University of Maryland Eastern Shore - School of Business and Technology

Date Written: May 11, 2014

Abstract

This study examines the extent to which long-term private sector external debt impacts stock market return across 26 emerging and frontier markets. The results indicate a statistically significant, positive relationship (r = 0.527, p < 0.01) between the average long-term private sector external debt and stock market long-run average return. On average, a $1 billion increase in long-term private sector external debt is associated with 0.048% increase in the stock market long-run average return. Looking at the January returns only, on average, a $1 billion increase in long-term private sector external debt is associated with 0.059% increase in the stock market long-run average return. This study finds no evidence of nonlinear effect of average long-term private sector external debt on stock market long-run average return. The findings imply that higher long-term private sector external debt benefits equity markets in emerging and frontier markets.
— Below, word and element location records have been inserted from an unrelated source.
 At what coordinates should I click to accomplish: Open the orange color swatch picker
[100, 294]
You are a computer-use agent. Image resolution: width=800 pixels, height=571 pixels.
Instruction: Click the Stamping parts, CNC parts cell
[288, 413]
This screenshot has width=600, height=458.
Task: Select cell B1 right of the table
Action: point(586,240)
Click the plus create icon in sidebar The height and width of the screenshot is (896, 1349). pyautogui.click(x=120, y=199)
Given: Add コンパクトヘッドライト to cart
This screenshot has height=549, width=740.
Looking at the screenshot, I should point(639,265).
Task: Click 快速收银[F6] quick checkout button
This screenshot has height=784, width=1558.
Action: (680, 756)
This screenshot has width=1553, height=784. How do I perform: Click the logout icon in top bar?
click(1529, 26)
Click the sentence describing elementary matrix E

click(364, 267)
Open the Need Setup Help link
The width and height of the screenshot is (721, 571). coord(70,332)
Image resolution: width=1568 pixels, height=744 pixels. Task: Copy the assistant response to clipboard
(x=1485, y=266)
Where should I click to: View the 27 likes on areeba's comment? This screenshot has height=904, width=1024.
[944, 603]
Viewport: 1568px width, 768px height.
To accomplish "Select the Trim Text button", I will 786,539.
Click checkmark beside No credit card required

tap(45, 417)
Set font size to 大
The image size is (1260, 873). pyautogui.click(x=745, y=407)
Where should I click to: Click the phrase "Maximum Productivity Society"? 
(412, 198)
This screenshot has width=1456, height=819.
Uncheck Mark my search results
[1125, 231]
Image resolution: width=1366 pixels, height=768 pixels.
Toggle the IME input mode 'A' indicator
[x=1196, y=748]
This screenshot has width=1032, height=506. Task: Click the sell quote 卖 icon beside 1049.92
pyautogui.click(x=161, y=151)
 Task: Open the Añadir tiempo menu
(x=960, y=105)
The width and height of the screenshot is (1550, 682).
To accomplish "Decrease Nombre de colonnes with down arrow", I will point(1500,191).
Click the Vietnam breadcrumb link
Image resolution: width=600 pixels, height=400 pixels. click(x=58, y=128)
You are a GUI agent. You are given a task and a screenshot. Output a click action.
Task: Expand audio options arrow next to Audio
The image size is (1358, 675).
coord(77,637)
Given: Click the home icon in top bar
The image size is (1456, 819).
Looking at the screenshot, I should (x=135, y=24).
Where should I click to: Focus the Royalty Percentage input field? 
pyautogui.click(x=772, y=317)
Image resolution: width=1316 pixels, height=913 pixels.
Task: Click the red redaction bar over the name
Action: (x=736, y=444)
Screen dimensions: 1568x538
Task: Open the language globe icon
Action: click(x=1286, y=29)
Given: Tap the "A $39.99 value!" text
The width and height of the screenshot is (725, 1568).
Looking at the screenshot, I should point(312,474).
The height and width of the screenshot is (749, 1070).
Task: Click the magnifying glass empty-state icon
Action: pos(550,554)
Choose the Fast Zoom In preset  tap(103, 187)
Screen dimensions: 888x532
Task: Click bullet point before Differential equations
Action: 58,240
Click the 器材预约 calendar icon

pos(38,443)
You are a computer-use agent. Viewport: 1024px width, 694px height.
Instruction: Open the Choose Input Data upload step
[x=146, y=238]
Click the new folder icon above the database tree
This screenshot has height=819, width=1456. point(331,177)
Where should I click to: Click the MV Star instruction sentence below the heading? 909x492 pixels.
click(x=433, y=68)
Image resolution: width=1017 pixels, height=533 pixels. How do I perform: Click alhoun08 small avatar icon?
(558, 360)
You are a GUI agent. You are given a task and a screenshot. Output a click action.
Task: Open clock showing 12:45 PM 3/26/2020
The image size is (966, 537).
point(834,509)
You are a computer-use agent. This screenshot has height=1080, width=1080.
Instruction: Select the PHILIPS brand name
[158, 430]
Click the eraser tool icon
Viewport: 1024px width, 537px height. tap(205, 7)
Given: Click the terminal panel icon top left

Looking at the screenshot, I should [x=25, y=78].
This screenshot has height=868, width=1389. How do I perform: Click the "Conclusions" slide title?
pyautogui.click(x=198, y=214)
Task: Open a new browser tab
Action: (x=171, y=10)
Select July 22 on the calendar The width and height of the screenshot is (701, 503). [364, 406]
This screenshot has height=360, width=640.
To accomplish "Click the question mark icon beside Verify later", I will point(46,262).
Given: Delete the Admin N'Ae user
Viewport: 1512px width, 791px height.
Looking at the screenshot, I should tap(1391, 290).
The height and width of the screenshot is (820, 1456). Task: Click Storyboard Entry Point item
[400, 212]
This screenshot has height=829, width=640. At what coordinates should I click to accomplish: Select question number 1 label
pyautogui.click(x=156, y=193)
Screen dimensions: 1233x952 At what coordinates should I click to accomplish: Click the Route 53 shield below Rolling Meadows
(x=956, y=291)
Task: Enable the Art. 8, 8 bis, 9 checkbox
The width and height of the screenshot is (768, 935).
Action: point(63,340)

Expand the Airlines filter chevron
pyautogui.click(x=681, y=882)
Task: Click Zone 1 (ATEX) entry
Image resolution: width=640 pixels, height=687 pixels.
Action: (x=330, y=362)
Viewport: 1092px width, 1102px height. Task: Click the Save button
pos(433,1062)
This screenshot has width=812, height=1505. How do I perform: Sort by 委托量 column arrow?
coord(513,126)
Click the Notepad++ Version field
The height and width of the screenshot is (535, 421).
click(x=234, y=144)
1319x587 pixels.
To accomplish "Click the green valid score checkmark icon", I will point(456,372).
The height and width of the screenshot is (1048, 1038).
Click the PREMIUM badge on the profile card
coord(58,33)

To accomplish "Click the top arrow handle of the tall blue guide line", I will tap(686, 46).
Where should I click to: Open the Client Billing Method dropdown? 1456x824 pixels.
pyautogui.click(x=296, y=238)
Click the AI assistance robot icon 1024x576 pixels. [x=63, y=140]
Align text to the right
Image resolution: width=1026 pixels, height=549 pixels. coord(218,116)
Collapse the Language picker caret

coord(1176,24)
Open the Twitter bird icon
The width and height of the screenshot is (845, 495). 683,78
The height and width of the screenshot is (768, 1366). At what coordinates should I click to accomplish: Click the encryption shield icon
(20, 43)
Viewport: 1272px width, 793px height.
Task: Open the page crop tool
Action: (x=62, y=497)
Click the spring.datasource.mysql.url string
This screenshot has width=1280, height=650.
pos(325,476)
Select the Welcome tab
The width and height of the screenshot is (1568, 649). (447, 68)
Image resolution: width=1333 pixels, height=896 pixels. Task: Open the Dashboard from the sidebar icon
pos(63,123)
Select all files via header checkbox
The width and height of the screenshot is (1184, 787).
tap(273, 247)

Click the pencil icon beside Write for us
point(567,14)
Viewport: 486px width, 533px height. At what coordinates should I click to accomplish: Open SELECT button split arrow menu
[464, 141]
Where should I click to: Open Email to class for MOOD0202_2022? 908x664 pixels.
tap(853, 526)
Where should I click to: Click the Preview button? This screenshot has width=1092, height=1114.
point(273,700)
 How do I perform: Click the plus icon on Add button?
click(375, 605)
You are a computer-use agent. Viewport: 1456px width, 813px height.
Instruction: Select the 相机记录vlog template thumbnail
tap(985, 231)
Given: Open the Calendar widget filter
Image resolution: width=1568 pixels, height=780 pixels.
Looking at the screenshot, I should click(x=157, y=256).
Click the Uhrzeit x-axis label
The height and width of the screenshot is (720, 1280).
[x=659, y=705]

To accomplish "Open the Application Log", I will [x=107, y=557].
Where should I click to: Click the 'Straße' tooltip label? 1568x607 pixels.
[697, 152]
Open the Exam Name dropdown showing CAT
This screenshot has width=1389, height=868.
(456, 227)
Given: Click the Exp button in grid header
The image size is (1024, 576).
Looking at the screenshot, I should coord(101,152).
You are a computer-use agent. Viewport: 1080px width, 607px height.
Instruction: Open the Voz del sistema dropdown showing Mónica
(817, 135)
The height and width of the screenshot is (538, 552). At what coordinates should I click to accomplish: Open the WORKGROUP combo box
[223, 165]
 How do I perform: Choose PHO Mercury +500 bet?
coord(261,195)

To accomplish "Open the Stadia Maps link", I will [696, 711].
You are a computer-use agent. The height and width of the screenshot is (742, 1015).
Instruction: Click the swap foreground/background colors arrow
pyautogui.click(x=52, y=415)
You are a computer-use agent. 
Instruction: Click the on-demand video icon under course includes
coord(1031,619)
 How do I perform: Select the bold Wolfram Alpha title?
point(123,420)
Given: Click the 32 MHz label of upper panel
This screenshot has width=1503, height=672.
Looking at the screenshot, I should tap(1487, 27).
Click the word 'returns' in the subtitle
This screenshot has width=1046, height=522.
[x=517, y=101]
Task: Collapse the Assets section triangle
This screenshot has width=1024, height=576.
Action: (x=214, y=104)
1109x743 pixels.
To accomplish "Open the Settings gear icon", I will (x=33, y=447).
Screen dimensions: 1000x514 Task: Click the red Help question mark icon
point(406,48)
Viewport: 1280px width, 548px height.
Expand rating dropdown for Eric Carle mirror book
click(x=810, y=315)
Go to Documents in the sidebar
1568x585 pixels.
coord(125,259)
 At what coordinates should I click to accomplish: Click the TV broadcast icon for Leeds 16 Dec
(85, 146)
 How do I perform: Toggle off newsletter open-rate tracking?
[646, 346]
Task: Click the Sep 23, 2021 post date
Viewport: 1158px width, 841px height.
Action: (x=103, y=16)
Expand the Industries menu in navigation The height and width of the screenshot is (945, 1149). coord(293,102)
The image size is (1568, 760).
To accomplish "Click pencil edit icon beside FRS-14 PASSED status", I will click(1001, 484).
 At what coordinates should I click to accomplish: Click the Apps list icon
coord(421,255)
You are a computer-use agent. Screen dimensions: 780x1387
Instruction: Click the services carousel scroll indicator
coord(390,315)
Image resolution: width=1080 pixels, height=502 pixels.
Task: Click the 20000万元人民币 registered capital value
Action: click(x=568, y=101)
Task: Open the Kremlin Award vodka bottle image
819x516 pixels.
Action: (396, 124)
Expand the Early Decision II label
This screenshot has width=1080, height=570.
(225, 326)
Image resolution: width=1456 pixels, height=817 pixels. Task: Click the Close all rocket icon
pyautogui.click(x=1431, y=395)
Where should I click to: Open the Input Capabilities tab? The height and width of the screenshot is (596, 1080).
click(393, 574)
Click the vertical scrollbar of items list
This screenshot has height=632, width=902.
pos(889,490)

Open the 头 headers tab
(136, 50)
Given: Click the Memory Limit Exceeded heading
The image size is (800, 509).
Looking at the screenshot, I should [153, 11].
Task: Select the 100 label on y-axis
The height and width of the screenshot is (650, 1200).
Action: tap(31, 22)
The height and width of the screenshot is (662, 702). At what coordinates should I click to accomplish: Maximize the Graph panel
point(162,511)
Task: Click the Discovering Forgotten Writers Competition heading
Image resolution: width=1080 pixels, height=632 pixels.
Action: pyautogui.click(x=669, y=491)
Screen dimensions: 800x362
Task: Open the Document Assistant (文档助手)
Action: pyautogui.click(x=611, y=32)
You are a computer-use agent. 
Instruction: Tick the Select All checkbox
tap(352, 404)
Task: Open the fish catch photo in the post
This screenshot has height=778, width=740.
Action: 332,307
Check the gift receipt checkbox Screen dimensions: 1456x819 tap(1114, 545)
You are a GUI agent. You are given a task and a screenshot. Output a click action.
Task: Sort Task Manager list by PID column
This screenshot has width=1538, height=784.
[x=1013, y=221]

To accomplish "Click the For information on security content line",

Keywords: long-term external debt, private sector, stock market returns

JEL Classification: H63, G10, G11, G15

Suggested Citation

Sum, Vichet, Long-Term Private Sector External Debt and Equity Returns: Cross-Sectional Evidence from 26 Emerging and Frontier Markets (May 11, 2014). Available at SSRN: https://ssrn.com/abstract=2435716 or http://dx.doi.org/10.2139/ssrn.2435716

Vichet Sum (Contact Author)

University of Maryland Eastern Shore - School of Business and Technology ( email )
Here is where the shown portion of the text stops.